If you fancy an appropriate musical accompaniment as you’re reading this post, here´s your man: http://www.youtube.com/watch?v=lDK9QqIzhwk
1st February will mark the halfway point of my assistantship and, since I arrived here slightly before my job started, as of tomorrow (Wednesday) I will have completed half my time in Spain. I won´t use the cliched “It´s flown by” because it hasn´t; stepping off the plane in September feels a lifetime ago. There have been some ups and some downs but I´ve learned from them both, and whilst I wouldn´t say my time here has changed me, it´s definitely taught me a lot. Here´s a list of thing´s I´ve learned so far:
1) Don´t buy the first thing you try
I arrived in Spain just over a week before I started my job, due to go on a training course in just a couple of days and without anywhere to live. As you can imagine, I was desperate to find a flat, and for this reason, thinking it fine and relatively cheap compared with flats in England, I took the first one I saw. My flat is nice but it´s too expensive relative to others in Logro, and my contract is very mean. In hindsight, I wish I´d taken the time to look at other flats and compare them, met potential flatmates and taken the contract to a translator before I signed. I think this is the biggest mistake I´ve made so far on my Year Abroad, so I suppose I´m lucky that it´s only a matter of money and not life or death.
2) Sleep trumps food
Of the many things I love in life, sleep and food are pretty high up the list!

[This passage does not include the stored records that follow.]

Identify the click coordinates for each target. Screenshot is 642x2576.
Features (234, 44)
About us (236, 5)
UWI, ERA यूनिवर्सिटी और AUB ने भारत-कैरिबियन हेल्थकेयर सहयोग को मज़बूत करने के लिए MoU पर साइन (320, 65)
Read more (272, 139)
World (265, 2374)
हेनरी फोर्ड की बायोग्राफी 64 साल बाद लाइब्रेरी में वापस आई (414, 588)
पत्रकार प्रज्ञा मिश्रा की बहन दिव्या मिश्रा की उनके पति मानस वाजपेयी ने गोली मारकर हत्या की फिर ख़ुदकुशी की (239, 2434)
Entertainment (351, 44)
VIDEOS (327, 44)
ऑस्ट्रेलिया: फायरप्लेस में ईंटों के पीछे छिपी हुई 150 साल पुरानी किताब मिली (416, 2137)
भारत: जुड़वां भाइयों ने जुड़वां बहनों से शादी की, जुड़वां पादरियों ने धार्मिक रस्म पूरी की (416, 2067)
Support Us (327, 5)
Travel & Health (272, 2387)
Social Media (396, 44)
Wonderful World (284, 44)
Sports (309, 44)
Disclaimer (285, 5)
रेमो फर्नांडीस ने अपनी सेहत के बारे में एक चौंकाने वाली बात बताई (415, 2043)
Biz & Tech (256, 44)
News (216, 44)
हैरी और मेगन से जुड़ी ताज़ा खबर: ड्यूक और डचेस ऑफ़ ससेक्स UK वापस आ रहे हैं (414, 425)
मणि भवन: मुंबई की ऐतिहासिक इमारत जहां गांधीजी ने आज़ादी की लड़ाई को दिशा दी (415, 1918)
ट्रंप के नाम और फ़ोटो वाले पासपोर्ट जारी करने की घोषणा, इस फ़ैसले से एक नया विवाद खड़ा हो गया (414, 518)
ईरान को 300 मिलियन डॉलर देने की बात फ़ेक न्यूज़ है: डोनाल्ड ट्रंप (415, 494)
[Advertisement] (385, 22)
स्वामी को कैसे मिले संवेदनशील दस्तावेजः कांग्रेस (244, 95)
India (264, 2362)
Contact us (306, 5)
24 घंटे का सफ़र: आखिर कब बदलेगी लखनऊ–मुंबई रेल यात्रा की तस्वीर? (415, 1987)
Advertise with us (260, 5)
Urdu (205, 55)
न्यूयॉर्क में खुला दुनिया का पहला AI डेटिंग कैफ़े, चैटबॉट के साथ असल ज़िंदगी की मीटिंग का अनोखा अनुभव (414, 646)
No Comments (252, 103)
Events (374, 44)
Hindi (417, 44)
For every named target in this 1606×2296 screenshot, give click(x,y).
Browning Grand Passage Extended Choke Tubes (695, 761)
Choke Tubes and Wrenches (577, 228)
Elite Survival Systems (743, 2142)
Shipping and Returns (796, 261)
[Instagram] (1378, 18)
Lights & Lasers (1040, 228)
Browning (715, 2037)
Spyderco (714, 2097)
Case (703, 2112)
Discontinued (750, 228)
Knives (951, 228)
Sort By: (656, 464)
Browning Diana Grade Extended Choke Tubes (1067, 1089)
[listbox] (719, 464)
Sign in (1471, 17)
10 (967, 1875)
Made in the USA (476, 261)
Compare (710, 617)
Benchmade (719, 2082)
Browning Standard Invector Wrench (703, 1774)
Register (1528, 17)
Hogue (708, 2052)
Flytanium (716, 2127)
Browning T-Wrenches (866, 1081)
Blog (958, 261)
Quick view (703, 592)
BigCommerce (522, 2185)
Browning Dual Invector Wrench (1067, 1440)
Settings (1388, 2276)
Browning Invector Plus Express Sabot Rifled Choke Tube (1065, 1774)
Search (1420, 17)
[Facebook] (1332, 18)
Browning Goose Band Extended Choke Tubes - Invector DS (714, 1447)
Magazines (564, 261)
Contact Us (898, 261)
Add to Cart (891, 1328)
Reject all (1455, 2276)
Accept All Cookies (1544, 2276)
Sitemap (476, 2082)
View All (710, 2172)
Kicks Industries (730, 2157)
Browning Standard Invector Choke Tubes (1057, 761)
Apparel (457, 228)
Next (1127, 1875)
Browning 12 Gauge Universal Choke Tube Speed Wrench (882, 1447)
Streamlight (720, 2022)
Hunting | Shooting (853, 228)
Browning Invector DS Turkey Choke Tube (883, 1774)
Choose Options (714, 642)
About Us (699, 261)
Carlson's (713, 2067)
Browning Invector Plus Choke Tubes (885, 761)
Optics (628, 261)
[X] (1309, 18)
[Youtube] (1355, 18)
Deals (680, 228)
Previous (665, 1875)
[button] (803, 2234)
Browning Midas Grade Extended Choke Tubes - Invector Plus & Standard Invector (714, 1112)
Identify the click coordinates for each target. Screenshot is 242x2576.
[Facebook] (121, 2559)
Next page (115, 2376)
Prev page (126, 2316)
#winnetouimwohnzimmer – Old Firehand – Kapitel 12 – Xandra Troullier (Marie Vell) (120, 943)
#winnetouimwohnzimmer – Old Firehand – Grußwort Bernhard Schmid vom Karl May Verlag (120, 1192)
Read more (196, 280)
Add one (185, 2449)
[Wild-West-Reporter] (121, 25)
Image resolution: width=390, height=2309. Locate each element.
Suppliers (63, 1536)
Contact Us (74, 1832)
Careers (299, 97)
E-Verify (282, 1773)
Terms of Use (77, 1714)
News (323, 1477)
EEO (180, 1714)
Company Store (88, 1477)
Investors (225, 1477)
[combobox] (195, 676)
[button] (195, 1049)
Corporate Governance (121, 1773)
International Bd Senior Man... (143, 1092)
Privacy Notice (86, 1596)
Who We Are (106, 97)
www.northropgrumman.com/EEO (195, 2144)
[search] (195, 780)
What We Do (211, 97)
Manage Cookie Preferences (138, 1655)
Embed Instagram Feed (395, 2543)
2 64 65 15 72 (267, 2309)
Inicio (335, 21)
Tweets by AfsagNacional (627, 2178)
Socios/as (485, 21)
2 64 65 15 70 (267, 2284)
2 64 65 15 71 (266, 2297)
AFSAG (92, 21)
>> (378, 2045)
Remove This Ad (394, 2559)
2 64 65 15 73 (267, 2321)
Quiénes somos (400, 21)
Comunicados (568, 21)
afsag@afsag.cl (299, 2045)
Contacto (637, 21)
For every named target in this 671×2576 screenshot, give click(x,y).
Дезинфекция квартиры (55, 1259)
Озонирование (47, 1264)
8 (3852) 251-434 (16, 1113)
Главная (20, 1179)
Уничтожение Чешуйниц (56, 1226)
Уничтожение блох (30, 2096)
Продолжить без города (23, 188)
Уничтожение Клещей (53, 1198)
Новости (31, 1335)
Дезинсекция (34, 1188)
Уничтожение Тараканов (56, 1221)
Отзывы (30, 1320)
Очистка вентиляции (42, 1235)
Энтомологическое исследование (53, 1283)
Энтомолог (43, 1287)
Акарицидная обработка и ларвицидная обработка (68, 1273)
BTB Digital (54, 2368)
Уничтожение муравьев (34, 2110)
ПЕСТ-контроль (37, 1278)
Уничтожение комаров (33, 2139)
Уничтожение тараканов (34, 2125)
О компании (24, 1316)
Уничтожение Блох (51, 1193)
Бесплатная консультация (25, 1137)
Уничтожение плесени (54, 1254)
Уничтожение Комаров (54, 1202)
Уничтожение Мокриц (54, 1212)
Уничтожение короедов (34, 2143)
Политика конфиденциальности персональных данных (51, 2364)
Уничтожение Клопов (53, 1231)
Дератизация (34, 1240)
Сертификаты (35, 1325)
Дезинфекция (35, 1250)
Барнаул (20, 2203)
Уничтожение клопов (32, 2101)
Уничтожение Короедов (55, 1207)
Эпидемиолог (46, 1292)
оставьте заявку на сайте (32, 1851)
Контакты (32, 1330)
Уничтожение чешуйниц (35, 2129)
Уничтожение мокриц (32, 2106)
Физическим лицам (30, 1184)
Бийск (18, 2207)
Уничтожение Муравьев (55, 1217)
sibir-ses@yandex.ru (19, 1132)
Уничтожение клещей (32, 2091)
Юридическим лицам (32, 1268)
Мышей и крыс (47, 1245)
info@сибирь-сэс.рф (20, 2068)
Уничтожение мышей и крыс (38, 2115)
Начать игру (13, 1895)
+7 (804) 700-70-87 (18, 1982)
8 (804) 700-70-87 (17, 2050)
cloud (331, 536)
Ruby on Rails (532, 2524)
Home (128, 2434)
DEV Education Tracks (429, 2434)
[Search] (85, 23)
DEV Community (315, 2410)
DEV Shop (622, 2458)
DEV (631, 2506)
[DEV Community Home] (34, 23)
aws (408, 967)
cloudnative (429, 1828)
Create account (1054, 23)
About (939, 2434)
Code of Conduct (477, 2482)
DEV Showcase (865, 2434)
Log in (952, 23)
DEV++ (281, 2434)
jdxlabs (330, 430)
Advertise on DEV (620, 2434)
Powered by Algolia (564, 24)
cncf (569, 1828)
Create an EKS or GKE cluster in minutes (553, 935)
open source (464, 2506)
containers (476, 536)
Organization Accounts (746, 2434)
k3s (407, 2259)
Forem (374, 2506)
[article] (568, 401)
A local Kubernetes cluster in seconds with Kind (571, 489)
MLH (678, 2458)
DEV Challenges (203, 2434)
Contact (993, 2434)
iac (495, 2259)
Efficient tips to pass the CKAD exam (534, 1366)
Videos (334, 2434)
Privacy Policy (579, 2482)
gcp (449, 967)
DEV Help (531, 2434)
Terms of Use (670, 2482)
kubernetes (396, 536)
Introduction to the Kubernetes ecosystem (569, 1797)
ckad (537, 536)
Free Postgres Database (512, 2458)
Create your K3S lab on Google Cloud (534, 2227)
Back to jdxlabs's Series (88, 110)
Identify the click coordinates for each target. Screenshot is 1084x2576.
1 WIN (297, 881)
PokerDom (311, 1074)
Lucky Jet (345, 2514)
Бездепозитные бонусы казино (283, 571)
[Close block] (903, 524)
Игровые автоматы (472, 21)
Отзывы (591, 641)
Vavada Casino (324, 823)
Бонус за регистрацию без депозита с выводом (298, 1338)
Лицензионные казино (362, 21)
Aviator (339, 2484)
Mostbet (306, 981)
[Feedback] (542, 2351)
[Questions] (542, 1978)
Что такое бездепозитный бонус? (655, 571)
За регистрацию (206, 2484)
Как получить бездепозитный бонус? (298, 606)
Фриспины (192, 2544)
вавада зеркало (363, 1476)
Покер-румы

Last year I lived with friends and, plans permitting, we would all aim to cook and eat together at the same time every day. Cooking was sociable, I enjoyed it, and I had and all the ingredients I could ever want so I would put a big effort into making myself a really good dinner most days of the week.
Here, everyone works different hours so we rarely eat together, and it’s not possible to buy the variety of ingredients available to us in the UK so I’m less motivated. There aren’t really any convenience foods like pre-made sauces so everything has to be cooked from scratch, which would be healthier if I did have the motivation, but often puts me off even more! Some days here, I get back to the flat after work at gone 8pm, knowing that I’m up again at 7am the next day; these nights are cup-a-soup nights (posted from home, you can’t buy them here)! I can’t just blame my desire to sleep – I’ve still not got used to the Spanish timetable and by this time I’m usually past hungry anyway!
…And people say workers eat better than students!
3) It’s OK to say stupid things sometimes(/a lot of the time)
When I first arrived in Spain, I thought my Spanish was awful when in reality it was a lot less limited than I thought. I was really shocked at how quickly people speak here and they talk over each other in groups; I thought I’d never be able to follow conversations. I was scared to add anything to a conversation because in England it’s rude to butt in, and I was worried that I would say something off topic because I hadn’t understood, or make stupid mistakes that they wouldn’t understand.
I soon realised that I was going to have to get over this shyness, or I’d forever be the irritating mute girl in the corner of the room, feel lonely, and learn very little. Since then, I have realised all of those fears. I disrupt the flows of conversations by commenting on minor things or misunderstanding words (see faux-pas of the week just below for a good example!). I regularly embarrass myself – I’ve told people that I’m horny, pregnant, and asked the butcher for human breasts (all by accident, I should add), as you might remember if you’ve been following the blog! But thats ok, because people here are friendly and open and willing to put up with me while I make a mess of their language. Thankfully, I know how to laugh at myself!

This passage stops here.